Let us look at 2014 first, full year sales were up 4.2 percent to 74.3 billion Dollars, EPS clocked 5.70 Dollars (excluding special items it was 5.97 Dollars) with the quarterly dividend currently 70 cents, or 2.80 Dollars a year, a yield of 2.76 percent at current levels. 2015 looking ahead from the business was as follows: adjusted earnings guidance for full-year 2015 of $6.12 to $6.27 per share. Wow. So what now? The stock traded lower on the guidance being less than anticipated, down to 101.29 (2.64 percent lower) on the basis that the growth is not enough to justify their current 16 plus times valuation. At the top end of the guidance, 6.27 the multiple is still 16 times.

Why own this company? Is it not old and tired and very unexciting? Can you "do better"? All these businesses are looking for the next big therapy, last year JNJ spent 11.4 percent of group revenue on research and development. You have to trust that the brightest and smartest medical scientists on the planet are working on and rolling out cutting edge medical technologies, they certainly have the backing of capitalism, you the shareholder part with large sums of money in order to achieve this outcome. In fact just four days ago they announced that they were part of an NGO tasked with finding an Ebola vaccine. Money finds a way, we should be grateful that shareholders part annually with so much in order to advance medicine and make us healthier for longer.

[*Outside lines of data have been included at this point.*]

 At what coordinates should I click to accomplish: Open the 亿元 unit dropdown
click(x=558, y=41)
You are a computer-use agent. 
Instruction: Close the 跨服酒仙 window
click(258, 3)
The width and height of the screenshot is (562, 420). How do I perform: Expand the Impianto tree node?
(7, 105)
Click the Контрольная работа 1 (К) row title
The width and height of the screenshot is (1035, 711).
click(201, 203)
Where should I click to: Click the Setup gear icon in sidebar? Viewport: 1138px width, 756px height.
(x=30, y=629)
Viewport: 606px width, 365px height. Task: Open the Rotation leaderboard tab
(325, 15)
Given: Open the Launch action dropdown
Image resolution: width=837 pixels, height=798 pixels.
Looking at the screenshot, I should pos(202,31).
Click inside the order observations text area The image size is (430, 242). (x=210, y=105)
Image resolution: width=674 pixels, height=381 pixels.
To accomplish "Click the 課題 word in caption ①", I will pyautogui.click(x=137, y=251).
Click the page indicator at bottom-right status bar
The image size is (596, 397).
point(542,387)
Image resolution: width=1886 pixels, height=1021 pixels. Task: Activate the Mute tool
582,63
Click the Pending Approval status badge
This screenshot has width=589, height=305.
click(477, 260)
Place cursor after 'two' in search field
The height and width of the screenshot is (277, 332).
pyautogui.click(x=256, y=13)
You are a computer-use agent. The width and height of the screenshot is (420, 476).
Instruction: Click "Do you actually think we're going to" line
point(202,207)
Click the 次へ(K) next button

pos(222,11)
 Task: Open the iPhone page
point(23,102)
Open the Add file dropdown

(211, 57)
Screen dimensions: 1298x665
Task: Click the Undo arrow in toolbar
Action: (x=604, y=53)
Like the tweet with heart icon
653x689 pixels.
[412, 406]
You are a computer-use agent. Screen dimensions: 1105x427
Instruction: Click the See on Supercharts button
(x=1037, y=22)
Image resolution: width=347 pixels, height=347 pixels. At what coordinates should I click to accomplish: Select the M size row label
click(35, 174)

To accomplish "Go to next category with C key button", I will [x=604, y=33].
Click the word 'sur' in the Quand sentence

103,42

That is one of the main reasons why you buy Johnson & Johnson. You buy them because there is an unbroken history of over 50 years (I think 52 this year) of higher dividends. Imagine that! Each and every single year, JNJ will pay you more and more. EPS growth is bound to be muted unless there is a second round excitement to some of the newer therapies, as well as of course a stronger looking consumer in Europe and Asia Pacific. The US will continue to be strong. Whilst this is not exactly a screaming buy, it is a quality business, a must own in the portfolio. It will continue to form one of the more important parts of our investments in the medical healthcare/pharma and devices sector. Buy on weakness.




Things we are reading, we think that you should read them too

Cattle numbers in the US are lower than it was in the 1980's - Cattle Inventory. It would seem that this is due to lower consumption numbers and higher beef prices - U.S. beef industry. Our assumption in the office was that people were switching from beef to something cheaper like chicken and pork, turns out that people in the US are just eating less meat all round - Per Capita Consumption of Poultry and Livestock, 1965 to Estimated 2015, in Pounds. The story I have been told is that higher population numbers and a bigger push to consume protein, leads to higher consumption numbers, so higher prices. If you look at the consumption numbers it drops off from 2008, people just didn't have as much money to buy meat anymore.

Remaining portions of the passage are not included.